Cerca de 300 moradores da Vila Maranhão, em São Luís, que deixaram suas casas após um vazamento de fertilizantes tóxicos na comunidade poderão finalmente retornar às residências, mas apenas após a empresa responsável cumprir uma série de exigências definidas em audiência judicial no Fórum Sarney Costa. Durante o encontro, participaram representantes das famílias atingidas, o Ministério Público, a Defesa Civil e órgãos ambientais, que avaliaram o que já foi cumprido e estabeleceram novas condições para a retomada segura do convívio no local.

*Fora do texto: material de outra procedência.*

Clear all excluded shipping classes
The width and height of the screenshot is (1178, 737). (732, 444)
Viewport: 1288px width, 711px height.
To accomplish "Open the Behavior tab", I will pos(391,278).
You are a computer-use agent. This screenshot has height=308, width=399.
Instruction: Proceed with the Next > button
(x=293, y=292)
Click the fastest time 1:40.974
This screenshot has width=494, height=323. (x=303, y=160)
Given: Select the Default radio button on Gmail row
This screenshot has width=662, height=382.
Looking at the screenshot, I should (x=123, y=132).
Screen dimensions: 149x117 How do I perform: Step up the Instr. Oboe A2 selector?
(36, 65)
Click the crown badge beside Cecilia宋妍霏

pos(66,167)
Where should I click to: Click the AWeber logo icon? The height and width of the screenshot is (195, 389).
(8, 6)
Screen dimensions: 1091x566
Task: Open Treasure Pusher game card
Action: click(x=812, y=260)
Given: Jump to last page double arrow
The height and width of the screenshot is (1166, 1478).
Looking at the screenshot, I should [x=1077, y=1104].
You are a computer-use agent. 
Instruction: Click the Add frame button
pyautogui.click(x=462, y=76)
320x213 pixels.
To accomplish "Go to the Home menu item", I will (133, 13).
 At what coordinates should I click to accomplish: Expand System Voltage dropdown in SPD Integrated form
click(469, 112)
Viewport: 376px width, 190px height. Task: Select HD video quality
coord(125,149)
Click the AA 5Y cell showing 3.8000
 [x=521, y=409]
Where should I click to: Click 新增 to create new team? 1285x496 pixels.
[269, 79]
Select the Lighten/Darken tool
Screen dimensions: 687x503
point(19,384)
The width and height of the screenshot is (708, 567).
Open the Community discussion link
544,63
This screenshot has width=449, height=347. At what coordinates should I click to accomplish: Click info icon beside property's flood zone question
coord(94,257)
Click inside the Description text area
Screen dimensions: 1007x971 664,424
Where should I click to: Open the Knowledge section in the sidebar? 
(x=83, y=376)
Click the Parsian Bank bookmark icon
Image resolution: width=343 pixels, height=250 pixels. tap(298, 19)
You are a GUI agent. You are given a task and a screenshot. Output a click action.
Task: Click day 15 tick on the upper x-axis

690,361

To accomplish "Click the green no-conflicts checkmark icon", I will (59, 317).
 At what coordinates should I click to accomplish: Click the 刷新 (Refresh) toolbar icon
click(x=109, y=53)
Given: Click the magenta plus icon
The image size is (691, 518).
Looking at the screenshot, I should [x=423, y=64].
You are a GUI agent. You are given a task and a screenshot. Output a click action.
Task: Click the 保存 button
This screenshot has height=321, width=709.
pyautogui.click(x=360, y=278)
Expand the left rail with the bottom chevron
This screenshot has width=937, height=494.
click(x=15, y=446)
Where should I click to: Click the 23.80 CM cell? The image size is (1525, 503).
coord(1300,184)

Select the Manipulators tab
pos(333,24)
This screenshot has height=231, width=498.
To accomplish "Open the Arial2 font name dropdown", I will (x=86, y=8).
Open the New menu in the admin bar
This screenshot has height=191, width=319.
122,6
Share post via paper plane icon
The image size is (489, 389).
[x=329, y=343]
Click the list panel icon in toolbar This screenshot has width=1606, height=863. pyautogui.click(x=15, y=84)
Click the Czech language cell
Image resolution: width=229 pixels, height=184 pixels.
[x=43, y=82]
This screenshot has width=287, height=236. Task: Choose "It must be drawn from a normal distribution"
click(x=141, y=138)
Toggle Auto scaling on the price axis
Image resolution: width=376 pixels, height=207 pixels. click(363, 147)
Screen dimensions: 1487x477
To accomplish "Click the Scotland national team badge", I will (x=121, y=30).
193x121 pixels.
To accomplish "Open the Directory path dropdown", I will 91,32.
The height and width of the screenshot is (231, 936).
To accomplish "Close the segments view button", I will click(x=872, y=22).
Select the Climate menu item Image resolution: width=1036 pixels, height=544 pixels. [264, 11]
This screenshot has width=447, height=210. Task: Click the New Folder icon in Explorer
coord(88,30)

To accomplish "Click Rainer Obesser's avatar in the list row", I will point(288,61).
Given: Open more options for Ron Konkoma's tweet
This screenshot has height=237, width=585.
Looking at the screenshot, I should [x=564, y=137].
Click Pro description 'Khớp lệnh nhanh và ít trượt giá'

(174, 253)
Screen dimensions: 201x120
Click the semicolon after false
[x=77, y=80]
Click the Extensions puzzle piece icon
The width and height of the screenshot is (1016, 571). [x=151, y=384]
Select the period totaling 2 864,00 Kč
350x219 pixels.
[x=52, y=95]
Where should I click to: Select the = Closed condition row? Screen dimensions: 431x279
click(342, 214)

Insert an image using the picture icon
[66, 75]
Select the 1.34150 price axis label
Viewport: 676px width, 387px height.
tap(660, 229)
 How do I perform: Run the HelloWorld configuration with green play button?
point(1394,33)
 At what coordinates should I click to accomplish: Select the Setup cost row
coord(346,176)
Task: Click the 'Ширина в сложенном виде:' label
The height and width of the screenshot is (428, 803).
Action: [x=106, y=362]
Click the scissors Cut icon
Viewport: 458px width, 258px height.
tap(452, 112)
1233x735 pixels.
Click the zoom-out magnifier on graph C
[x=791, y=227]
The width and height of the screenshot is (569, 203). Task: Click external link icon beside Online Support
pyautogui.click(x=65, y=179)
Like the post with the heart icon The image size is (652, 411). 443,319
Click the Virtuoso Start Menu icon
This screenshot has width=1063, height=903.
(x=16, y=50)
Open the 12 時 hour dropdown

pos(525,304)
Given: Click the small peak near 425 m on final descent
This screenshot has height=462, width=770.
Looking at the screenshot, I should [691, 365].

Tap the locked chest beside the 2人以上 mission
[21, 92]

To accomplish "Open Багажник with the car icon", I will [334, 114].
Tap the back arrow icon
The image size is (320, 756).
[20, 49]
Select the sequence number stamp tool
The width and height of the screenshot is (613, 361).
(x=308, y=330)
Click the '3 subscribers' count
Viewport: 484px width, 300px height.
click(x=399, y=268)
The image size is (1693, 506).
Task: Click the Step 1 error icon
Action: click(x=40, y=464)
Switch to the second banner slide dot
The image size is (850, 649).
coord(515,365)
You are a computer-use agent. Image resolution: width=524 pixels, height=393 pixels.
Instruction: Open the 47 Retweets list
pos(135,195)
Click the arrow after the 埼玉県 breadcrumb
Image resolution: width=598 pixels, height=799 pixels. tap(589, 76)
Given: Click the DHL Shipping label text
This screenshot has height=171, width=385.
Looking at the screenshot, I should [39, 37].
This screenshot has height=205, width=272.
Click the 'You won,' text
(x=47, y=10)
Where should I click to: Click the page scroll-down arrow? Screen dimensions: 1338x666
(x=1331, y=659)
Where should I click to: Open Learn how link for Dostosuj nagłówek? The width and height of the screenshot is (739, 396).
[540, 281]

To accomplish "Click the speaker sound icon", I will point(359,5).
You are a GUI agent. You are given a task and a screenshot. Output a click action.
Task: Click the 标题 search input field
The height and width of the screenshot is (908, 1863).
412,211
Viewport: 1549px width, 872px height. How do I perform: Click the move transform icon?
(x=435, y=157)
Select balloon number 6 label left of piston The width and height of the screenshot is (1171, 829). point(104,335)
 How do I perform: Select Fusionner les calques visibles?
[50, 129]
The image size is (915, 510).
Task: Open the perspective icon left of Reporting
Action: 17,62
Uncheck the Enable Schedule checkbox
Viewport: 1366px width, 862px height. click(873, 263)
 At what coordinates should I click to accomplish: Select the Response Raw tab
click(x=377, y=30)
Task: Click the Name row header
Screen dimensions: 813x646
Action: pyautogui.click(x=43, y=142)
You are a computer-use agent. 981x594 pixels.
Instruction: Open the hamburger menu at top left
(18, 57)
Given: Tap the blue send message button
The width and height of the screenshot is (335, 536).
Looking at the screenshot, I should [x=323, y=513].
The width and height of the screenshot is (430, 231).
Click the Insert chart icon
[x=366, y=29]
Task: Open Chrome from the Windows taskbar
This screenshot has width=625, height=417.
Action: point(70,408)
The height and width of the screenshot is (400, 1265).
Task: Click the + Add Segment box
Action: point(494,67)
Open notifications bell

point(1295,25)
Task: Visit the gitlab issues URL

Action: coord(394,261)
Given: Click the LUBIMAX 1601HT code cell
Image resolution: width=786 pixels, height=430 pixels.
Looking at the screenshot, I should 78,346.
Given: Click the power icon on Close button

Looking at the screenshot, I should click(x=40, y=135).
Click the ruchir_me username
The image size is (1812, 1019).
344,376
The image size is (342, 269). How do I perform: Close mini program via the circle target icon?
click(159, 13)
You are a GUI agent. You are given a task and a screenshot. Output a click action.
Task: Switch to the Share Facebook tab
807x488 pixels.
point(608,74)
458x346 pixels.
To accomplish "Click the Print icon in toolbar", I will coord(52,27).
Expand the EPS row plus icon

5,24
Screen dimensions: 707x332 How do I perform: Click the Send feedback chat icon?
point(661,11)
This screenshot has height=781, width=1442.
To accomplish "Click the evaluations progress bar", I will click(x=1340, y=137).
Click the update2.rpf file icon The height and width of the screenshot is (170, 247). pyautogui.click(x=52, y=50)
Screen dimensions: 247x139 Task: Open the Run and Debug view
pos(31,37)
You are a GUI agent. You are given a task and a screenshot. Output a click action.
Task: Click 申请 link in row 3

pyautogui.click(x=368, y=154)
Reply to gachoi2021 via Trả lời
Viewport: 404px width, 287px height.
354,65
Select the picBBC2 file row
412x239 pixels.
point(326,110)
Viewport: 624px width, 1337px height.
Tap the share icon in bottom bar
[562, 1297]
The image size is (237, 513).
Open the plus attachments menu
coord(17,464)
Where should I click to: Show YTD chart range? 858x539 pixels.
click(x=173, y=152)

Entre as determinações da Justiça, está a obrigatoriedade de que as atividades da empresa ocorram agora em área totalmente coberta, além da instalação de sistemas de contenção de resíduos e de uma estação de tratamento e decantação para reduzir os riscos ambientais. A empresa também deverá dobrar a quantidade de caixas d’água e fornecer água mineral às famílias afetadas até que a normalidade seja restabelecida. A próxima reunião com o Ministério Público, governo e comunidade foi marcada para daqui a 30 dias, quando será apresentada estimativa dos danos e discutido um possível acordo definitivo.
A retirada temporária das famílias havia ocorrido depois de moradores relatarem coceiras na pele, problemas respiratórios e forte odor na região, sintomas associados ao contato com substâncias como sulfato de amônia e ureia, confirmadas em relatório técnico da Secretaria de Estado do Meio Ambiente. A Justiça havia classificado a situação como um desastre ambiental ativo, motivando medidas urgentes de proteção à vida e ao meio ambiente antes do retorno seguro à Vila Maranhão.